It is perhaps not surprising that the cellular energy sensor adenosine monophosphate (AMP)-activated protein kinase (AMPK), a critical suppressor of the mTOR gerogene [1-17], has been once again highlighted as a conserved life span modulator linking bioenergetics, metabolism, and longevity [12-22]. What is certainly surprising is the proximate causation through which AMPK activation has now been shown to enable its pro-longevity effects. When searching for mutations capable of disrupting energy balance in metabolically active tissues and slowing aging in the fruit fly Drosophila melanogaster, Stenesen and colleagues [23] recently found that the inactivation of genes coding for enzymes involved in the de novo synthesis of the purine nucleotide AMP demonstrated the strongest pro-longevity effects. Interestingly, mutations in AMP biosynthetic enzymes capable of significantly extending the Drosophila lifespan impacted cellular bioenergetics by unexpectedly increasing the AMP:ATP and ADP:ATP ratios, thus counter intuitively mimicking the effects of energy depletion (e.g., dietary restriction), despite disrupting AMP biosynthesis [23,24]. AMPK, the cellular fuel gauge whose activity becomes significantly increased in long-lived flies, detects such energy imbalances to causally channel longevity effects resulting from genetically impaired de novo AMP synthesis. While the expression of a dominant-negative form of AMPK prevented the lifespan increases driven by heterozygous mutations in AMP biosynthetic enzymes, animals engineered to specifically exhibit AMPK gain-of-function in metabolic tissues also had lifespan increases equivalent to those observed in long-lived fly mutants. Therefore, enhanced AMPK activity appears to be sufficient to fully recapitulate the ability of AMP biosynthesis pathway mutations to increase the AMP:ATP ratio and longevity.

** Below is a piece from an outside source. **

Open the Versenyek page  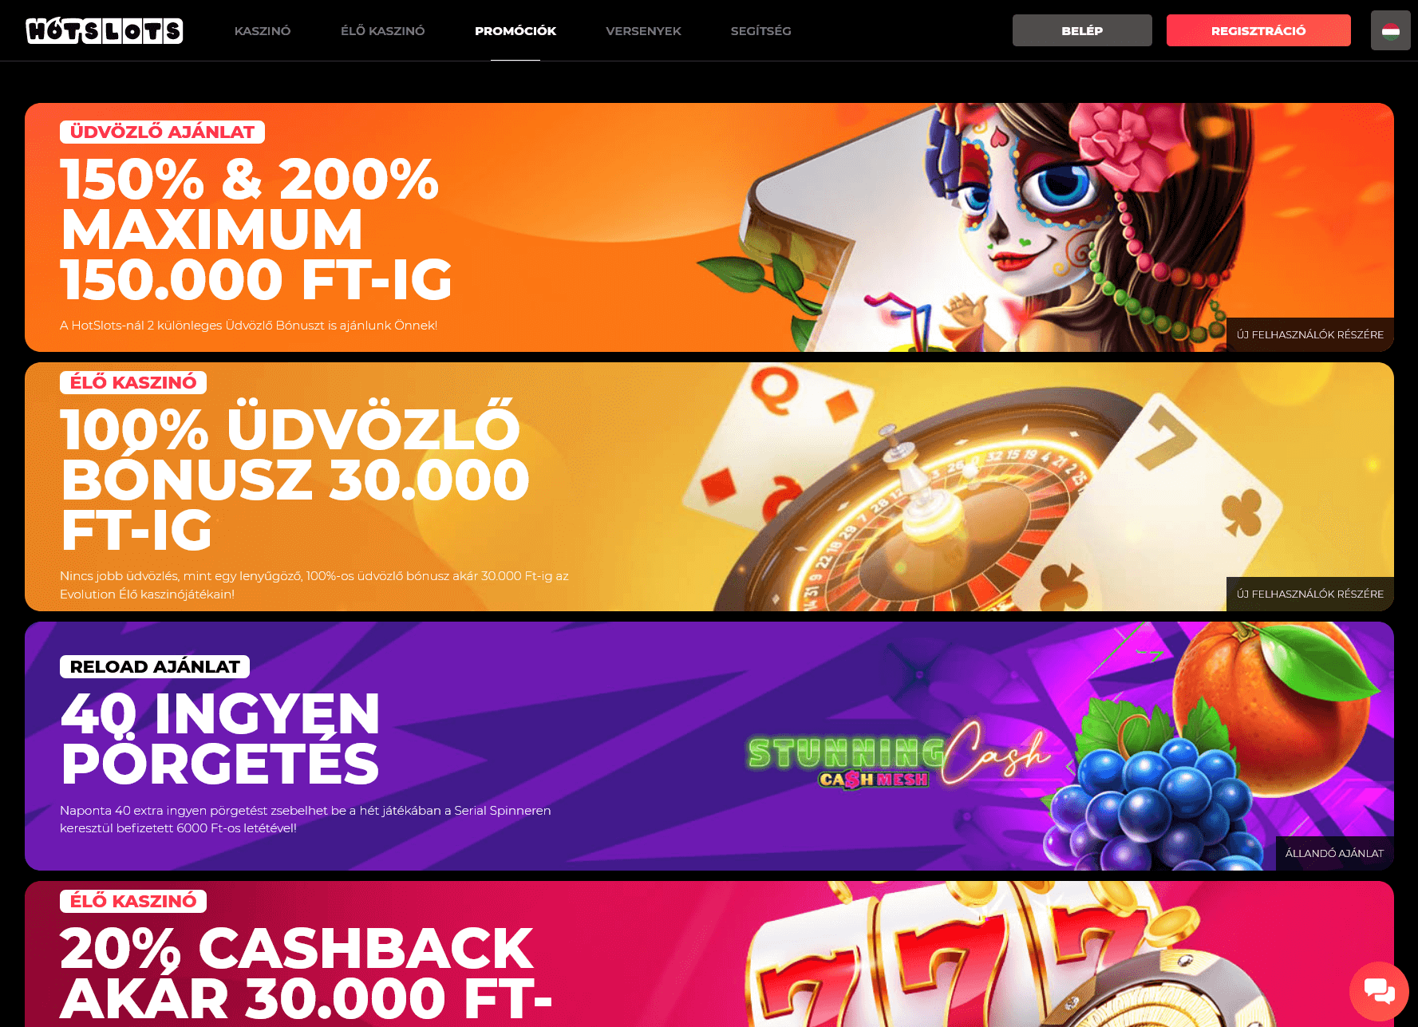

In the novel scenario illustrated by Stenesen and colleagues [23], it reasonably follows that small molecule drugs capable of mimicking the energy imbalance imposed by mutations in the AMP biosynthesis pathway may be expected to increase healthy life spans by activating AMPK. Moreover, given that AMPK is a crucial gerosuppressor (and tumor-suppressor) that impedes mTOR-driven geroconversion (and mTOR-driven malignant transformation) [1-17], small molecules capable of activating AMPK by altering the de novo synthesis of purine nucleotides such as AMP should be expected to not only inhibit the pro-aging activity of mTOR gerogenes but also prevent aging-related diseases, such as cancer. The antidiabetic biguanide metformin may fulfill all of these requirements. First, epidemiological, preclinical, and clinical evidence from the last five years has demonstrated the multi-faceted capabilities of metformin in preventing and treating human carcinomas [25-35]. Second, metformin, independently of the insulin-signaling pathway, has been noted to significantly extend the healthy lifespan of not only non-diabetic mice but also the nematode Caenorhabditis elegans [36-42]. AMPK, which is activated in mammals by metformin treatment, has also been found to be an essential molecular operative for metformin healthspan benefits in C. elegans [42], thus suggesting that the metformin gerosuppressant activity largely depends on its ability to engage the same metabolic sensor, i.e., AMPK, which is highly conserved across phyla. Third, metformin prevents cancer and extends the lifespan of cancer-prone rodent strains. Moreover, metformin can also prolong lifespan without affecting cancers in non-cancer-prone rodent strains [36-41]. Although the latter discrepancy may suggest that metformin could delay aging (and prolong life) by mechanisms unrelated to its ability to suppress cancer, it may not if this discrepancy simply relies on a cancer-related enhancement of common proximate anti-aging mechanisms by which metformin can activate the gerosuppressor/tumor suppressor AMPK. One such mechanism may be one-carbon metabolism that drives the de novo synthesis of purine nucleotides (e.g., AMP).

It is well known that the relative contribution of nucleotide biosynthesis to nucleotide pool maintenance via the de novo and salvage pathways significantly varies in different cells and tissues. Proliferating cells, including cancer cells, usually require a functional de novo pathway to sustain their increased nucleotide demands. Indeed, this activity is the basis for the use of antifolate drugs in chemotherapy against cancer cells, which generally have higher DNA turnover. Crucially, a recently identified metabolomic fingerprint of human cancer cells treated with metformin revealed for the first time its previously unrecognized ability to significantly impair one-carbon metabolism and the de novo biosynthesis of purine nucleotides in a manner that is functionally similar but mechanistically different than that of the antifolate class of chemotherapy drugs [43]. Of note, the ability of metformin to activate the AMPK metabolic tumor suppressor and inhibit cancer cell growth was notably prevented when the salvage branch of purine biosynthesis was promoted by exogenous supplementation with the pre-formed substrate hypoxanthine, a spontaneous deamination product of the purine adenine. Remarkably, Stenesen and colleagues [23] similarly found that dietary supplementation with adenine, the pre-formed substrate of AMP biosynthesis, not only markedly reversed the lifespan extension of AMP biosynthesis mutants but also the pro-longevity effects of dietary restriction. The recognition of de novo AMP biosynthesis, adenosine nucleotide ratios, and AMPK as determinants of the Drosophila adult lifespan and the finding that the anti-cancer activity of metformin could be explained in terms of the secondary activation of AMPK following the alteration of the essential carbon flow that leads to the de novo synthesis of purines both strongly suggest that the flow of one-carbon groups governing the de novo biosynthesis of purines could represent a crucial metformin-targeted intersection of aging with cancer (Fig. 1).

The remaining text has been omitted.